Final Report — Cezar El-Nazli

The Goal

The original goal was speeding up raytracing by replacing some data structures with more efficient ones.

First Session

The original goal was to improve raytracing performance by using better-suited data structures. Originally, it was thought that maintaining sets using a vector was inefficient (due to maintaining the uniqueness property in O(n)), but an investigation revealed that this was not really the case.

More complex data structures with better theoretical runtime performance (e.g., balanced trees with O(log N) look ups) had worse performance because N was small and the constant factor was dominant (small for iterating a vector, big for trees and hashes with expensive hash functions).

After benchmarking a number of data structures and analysing the behaviour of the raytracer on some example geometry, I changed the initial size of the vector used for backing the set from 64 to 16, which showed a performance improvement of 10%. The reason for this improvement was that the vector was being zeroed initially, and it contained at most 12 elements. Therefore, with an initial size of 64, 52 elements were zeroed but never accessed, while for 16 initial elements, only 4 were being wasted.

Second Session

In the second part of GSoC, I spent some time reading an article about CPU caches and tracking down four bugs.

  1. An infinite loop which occurred when the raytracer was run with debugging enabled. List elements were removed from the head and added to the tail, so the list was never emptied. Its presence was due to older code being removed and the logic getting out of sync.
  2. A deadlock in bu_mapped_file. It occurred when a branch was taken which did not release a semaphore. Discussion on Zulip concluded that the branch was only taken by some code which was not actually used. Nonetheless, the logic was still flawed.
  3. On the latest version of macOS (10.13 High Sierra) and possibly BSDs (I did not test on BSDs), filling struct timeval's usec member with an integer amounting to more than a second causes functions taking the struct as an argument to immediately return with errno=EINVAL. I fixed a bug related to this in fbserv.
  4. I tried to isolate a compilation bug on Debian 9.4 + GCC 6.3. It took a lot of time but was ultimately of not much use because I couldn't figure out the root cause (likely a bug in the linker) and my proposed workaround incurred an unacceptable performance penalty.

Final Session

The focus in this period was on eliminating linked lists in favour of dynamically-allocated arrays. Use of linked lists is discouraged because of their cache unfriendliness.
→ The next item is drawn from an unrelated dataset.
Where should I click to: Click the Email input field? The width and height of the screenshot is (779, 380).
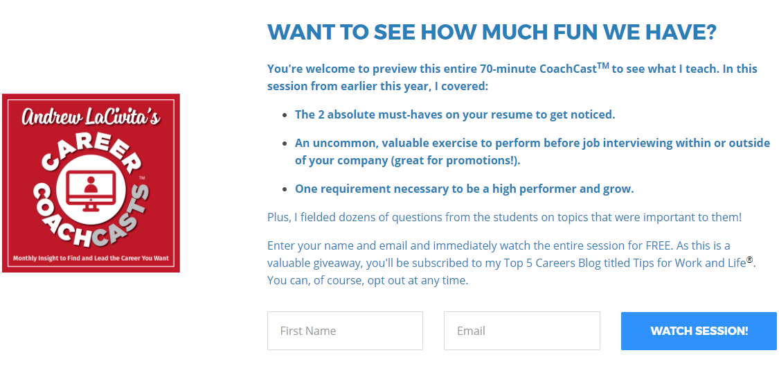tap(521, 331)

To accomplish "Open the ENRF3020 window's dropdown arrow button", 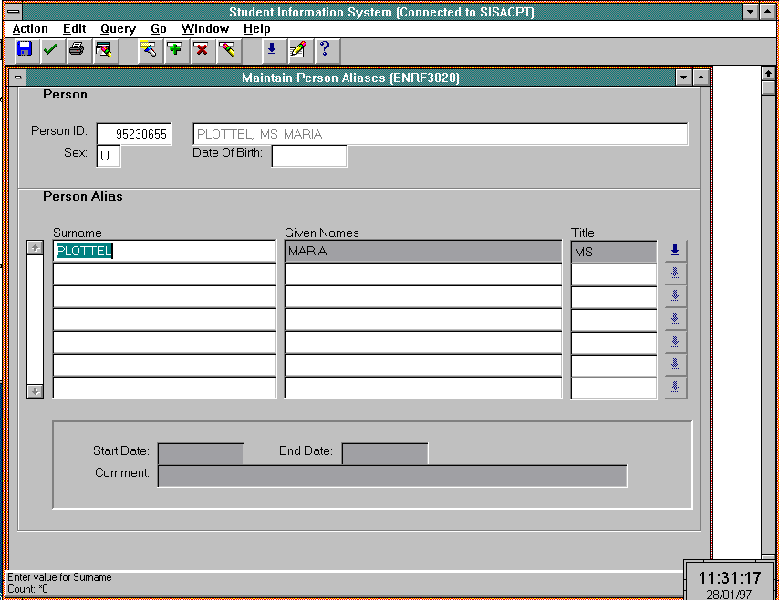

I touched some of the more isolated structs which used linked lists (bu_mapped_file, bu_temp, bu_observer, bu_hook, bu_redblack, bu_cmd, fb_obj) and began creating unit tests for some of them (starting with bu_hook).

My Work

Future Work

Future work would most likely focus on removing the linked list from the data structures that are left. The more central ones (such as struct partition) require more care as there are more things that can go wrong there.